_BRIEF_. Rewrite the rows from the line with "You are a computer-use" through the end of the rows, keeping every line, requests included. Add -50 to each coordinate number in the answers and leave every other number as it is.

[Begin GIVEN RECORDS]

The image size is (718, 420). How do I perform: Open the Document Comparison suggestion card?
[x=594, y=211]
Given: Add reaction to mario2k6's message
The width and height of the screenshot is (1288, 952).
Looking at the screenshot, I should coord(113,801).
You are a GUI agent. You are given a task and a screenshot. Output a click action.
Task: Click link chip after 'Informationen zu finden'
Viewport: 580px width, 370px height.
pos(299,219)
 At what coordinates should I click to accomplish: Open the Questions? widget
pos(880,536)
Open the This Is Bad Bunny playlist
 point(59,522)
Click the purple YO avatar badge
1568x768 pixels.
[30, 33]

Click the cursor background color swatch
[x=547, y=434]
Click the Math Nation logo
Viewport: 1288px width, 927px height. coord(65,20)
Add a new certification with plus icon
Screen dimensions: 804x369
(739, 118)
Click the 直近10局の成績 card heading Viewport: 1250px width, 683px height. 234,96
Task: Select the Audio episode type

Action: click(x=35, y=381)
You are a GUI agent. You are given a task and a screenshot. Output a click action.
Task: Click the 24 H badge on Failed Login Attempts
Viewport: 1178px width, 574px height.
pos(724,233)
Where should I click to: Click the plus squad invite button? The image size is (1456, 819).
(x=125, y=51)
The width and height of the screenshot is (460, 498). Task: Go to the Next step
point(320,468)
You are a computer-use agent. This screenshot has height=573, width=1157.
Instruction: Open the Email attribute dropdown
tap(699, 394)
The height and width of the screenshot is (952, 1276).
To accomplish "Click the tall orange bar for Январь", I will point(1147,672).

[End GIVEN RECORDS]

_CORRECT RESPONSE_.
You are a computer-use agent. This screenshot has height=573, width=1157.
Instruction: Open the Email attribute dropdown
tap(649, 344)
The height and width of the screenshot is (952, 1276).
To accomplish "Click the tall orange bar for Январь", I will point(1097,622).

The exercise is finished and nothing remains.